Yazıdan Bölüm:
>>
Kırşehir, yeri doldurulamayacak bir değerini daha kaybetti

PROF. DR. İLHAN KILIÇÖZLÜ BU DÜNYAYA VEDA ETTİ

Kırşehir’de Kılıçözlü ailesini 1960’lı yıllardan beri tanırım.

Baba; eğitimci, eski Belediye Başkanı Ziya Kılıçözlü.

Anne; Hayriye Kılıçözlü.

Oğulları; Prof. Dr. İlhan Kılıçözlü.

Bu isimler ayrıca Kırşehir’e çok düşkün bir aile olarak bilinir.

Kendisi Kırşehir aşığı, Kırşehir sevdalısıydı. Kırşehir’i inadına bu kadar çok sevmeyi bize o öğretti.

Ben 1960’lı yıllarda gazete dağıtırken baba Öğretmen Ziya Kılıçözlü Kırşehir Belediye Başkanıydı. Ankara Caddesi’ndeki Barlas Apartmanı’nın ikinci katında otururdu.

Sonra gazete yayınladığımız o günlerde ben, Amerika’ya ihtisas için giden Dr. İlhan Kılıçözlü’ye uzun yıllar Kırşehir gazetesini gönderdim.

Bundan yıllar önce Kırşehir’e gelen ve profesörlüğe yükselen İlhan Kılıçözlü ile tanıştım. Yanında eşi Dr. Meral Kılıçözlü de vardı.

Prof. Dr. İlhan Kılıçözlü’nün Kırşehir’e olan bağlılığına, sevgisine yakından şahit oldum.

Bu tanışmanın ardından Prof. Dr. İlhan Kılıçözlü ile dostluğumuz vefatına kadar devam etti.

Ben İstanbul’a gittiğim zaman İlhan Kılıçözlü bana İstanbul’un merak ettiğim, tarihi ve turistik yerlerini gezdirirdi.

O Kırşehir’e geldiği zaman önce doğduğu Kayabaşı Mahallesi’ni, Akbayır’ı, İkizarası’nı, Üçgöz’ü, Dipsiz Gölü gezer, çocukluğunun geçtiği, gençliğini yaşadığı bu yerlerde anılarını tazelerdi.

Sonra da biz onunla, gezmek istediği, görmek istediği yerleri beraber gezerdik.
<<
Verilen Satırlar:
>>
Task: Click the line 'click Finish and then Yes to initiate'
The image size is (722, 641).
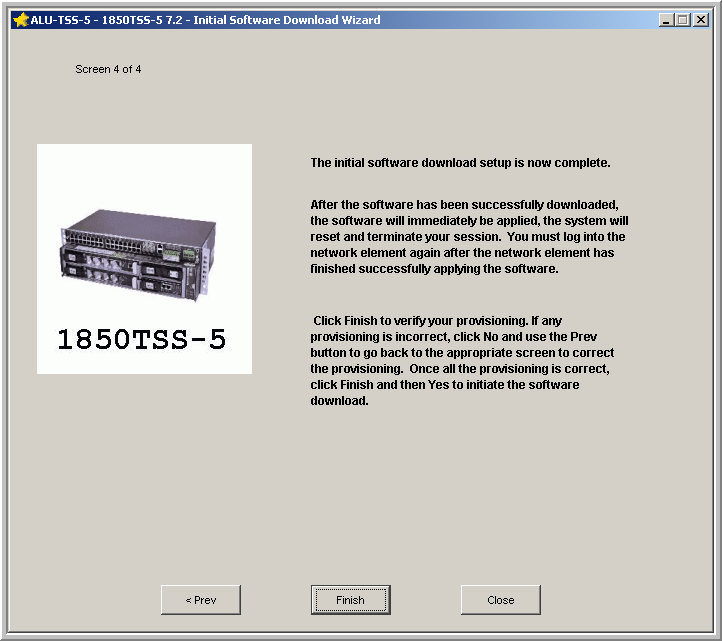Action: pos(444,385)
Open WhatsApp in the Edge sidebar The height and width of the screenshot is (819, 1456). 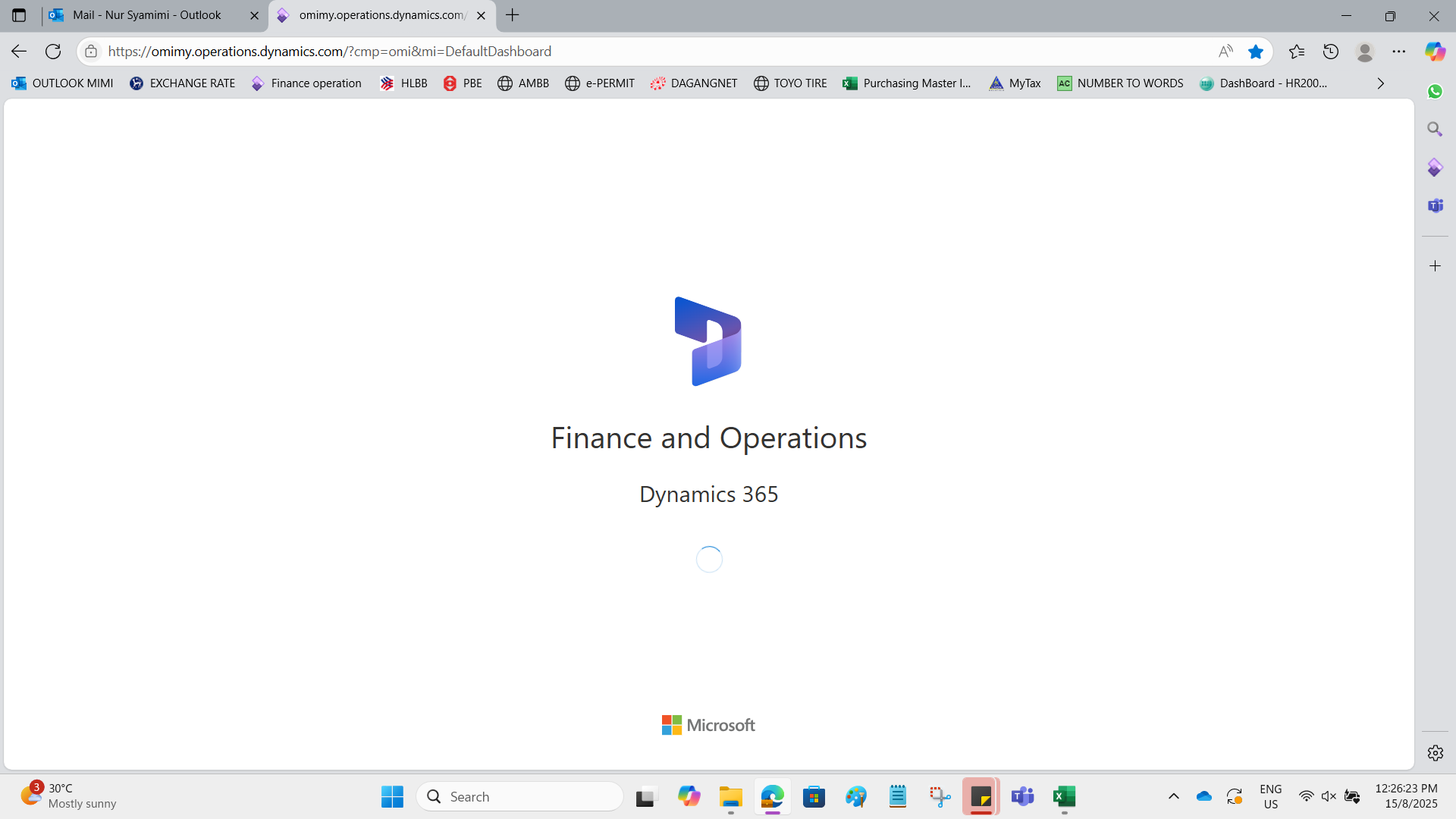coord(1435,91)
<<
Görevler:
1) Yazıya göre Prof. Dr. İlhan Kılıçözlü'nün eşinin adı nedir?
2) Yazıdaki "Anne; Hayriye Kılıçözlü." sözlerinden "ikinci katında otururdu." sözlerine kadar olan kısmı hiç değiştirmeden yazın.
Satırların bu yazıyla hiçbir ilgisi yok.

Cevaplar:
1) Dr. Meral Kılıçözlü.

2)
Anne; Hayriye Kılıçözlü.

Oğulları; Prof. Dr. İlhan Kılıçözlü.

Bu isimler ayrıca Kırşehir’e çok düşkün bir aile olarak bilinir.

Kendisi Kırşehir aşığı, Kırşehir sevdalısıydı. Kırşehir’i inadına bu kadar çok sevmeyi bize o öğretti.

Ben 1960’lı yıllarda gazete dağıtırken baba Öğretmen Ziya Kılıçözlü Kırşehir Belediye Başkanıydı. Ankara Caddesi’ndeki Barlas Apartmanı’nın ikinci katında otururdu.